The implementation of data discovery solutions provides an operative foundation for effective application and governance for any of the P&DP (Privacy and Data Protection) compliance.
From the customer’s perspective: The customers, in the role of data controllers, have full responsibility for compliance with the P&DP laws’ obligations. The implementation of data discovery solutions and data classification techniques allow customers to specify to the cloud service provider the requirements to be fulfilled, to perform effective periodic audits according to the applicable P&DP laws, to demonstrate to the competent privacy authorities their due accountability according to the applicable P&DP laws.
From the cloud service provider’s perspective: In the role of data processors, cloud service providers must implement, and be able to demonstrate they have implemented in a clear and objective way, the rules, and the security measures to be applied in the processing of personal data on behalf of the controllers.

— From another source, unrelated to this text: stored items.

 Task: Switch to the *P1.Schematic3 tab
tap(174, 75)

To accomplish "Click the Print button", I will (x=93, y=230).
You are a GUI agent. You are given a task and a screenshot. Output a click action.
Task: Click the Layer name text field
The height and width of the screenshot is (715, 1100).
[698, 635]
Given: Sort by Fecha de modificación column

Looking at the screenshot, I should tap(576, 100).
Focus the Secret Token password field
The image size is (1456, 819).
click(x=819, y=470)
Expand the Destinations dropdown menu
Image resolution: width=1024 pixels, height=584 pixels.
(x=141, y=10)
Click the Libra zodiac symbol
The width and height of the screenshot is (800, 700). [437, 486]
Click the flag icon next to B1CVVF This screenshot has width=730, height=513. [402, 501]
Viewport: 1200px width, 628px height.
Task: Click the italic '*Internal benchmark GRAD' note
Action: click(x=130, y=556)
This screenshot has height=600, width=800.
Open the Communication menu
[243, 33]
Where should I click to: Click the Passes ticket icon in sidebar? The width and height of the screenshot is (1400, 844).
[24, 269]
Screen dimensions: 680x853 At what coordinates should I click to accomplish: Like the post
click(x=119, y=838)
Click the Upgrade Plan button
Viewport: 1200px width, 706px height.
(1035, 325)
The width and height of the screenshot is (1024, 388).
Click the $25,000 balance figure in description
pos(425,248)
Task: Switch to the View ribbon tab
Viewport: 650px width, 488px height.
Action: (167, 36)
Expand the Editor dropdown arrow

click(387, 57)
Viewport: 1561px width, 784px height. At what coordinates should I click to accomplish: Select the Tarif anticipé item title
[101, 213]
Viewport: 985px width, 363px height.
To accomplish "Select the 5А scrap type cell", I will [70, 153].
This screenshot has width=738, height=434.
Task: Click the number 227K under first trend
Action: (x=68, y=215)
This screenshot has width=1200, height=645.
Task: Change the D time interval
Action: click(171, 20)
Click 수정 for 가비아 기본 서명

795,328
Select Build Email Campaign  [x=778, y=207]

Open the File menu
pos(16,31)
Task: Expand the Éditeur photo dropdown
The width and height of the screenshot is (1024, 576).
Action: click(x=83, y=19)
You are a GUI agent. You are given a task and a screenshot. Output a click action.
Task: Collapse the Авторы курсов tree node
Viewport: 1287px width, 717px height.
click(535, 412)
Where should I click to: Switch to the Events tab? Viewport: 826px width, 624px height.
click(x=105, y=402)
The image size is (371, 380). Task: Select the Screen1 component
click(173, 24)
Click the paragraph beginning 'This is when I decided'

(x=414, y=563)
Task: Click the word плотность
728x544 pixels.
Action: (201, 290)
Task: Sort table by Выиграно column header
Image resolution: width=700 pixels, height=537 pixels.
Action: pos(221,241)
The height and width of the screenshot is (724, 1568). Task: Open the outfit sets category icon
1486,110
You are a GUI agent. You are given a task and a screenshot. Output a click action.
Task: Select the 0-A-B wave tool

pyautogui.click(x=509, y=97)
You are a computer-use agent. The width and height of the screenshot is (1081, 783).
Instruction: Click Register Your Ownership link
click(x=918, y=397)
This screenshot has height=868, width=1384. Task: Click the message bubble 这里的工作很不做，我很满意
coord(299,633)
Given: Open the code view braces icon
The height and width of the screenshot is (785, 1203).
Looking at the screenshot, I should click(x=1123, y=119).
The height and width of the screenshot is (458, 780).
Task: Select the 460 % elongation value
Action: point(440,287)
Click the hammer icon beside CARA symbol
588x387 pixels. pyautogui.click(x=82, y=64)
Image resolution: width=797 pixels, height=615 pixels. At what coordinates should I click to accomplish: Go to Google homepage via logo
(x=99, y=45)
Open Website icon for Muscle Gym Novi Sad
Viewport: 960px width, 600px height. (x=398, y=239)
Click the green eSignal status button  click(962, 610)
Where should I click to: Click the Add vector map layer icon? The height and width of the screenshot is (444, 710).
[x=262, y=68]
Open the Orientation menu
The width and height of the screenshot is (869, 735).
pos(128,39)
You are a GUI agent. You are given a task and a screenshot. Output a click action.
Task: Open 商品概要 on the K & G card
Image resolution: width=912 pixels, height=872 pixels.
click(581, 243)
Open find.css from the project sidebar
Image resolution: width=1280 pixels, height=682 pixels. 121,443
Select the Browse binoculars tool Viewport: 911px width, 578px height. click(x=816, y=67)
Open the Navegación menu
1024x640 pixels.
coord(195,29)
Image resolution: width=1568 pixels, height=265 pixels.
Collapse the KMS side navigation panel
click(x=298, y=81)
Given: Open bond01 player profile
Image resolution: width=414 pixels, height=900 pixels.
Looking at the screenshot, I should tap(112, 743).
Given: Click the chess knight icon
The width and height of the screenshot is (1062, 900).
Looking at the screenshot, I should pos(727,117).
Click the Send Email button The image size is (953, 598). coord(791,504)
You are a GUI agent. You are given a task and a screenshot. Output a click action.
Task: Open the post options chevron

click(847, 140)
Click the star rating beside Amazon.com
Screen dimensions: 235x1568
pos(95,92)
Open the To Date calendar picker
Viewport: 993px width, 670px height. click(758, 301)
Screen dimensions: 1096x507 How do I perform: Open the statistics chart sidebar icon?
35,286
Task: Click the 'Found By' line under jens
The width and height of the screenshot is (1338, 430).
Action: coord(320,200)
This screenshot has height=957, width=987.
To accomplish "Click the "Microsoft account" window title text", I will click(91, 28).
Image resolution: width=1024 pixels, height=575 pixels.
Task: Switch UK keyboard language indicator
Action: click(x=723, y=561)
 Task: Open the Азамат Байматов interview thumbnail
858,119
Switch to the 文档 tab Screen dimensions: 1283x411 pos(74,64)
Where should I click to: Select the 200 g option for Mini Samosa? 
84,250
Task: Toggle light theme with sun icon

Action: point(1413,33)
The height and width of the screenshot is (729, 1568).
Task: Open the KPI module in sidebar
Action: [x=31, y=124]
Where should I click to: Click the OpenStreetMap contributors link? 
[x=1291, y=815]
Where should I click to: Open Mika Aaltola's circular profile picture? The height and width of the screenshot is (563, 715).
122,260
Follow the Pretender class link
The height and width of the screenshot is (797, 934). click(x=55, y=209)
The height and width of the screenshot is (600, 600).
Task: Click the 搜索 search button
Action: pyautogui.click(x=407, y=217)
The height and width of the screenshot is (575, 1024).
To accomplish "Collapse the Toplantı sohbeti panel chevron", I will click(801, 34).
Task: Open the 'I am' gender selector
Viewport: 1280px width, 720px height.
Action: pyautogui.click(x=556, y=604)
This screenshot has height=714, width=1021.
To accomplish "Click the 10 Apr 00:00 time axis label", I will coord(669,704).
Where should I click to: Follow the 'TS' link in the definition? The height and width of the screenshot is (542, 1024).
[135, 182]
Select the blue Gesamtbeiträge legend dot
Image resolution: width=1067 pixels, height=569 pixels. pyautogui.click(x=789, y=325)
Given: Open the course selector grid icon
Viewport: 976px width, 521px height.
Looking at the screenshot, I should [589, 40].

Thus, data discovery solutions and data classification techniques will help the CSPs to comply with the controllers’ P&DP instructions.
Implementation of data discovery and data classification techniques is foundational to DLP, data protection, and compliance with data privacy laws.
Data Discovery Issues and Challenges
You need to be aware of the following issues about data discovery:
- Poor data quality: Data visualization tools are only as good as the information that is input. If organizations lack an enterprise-wide data governance policy, they could be relying on inaccurate or incomplete information to create their charts and dashboards.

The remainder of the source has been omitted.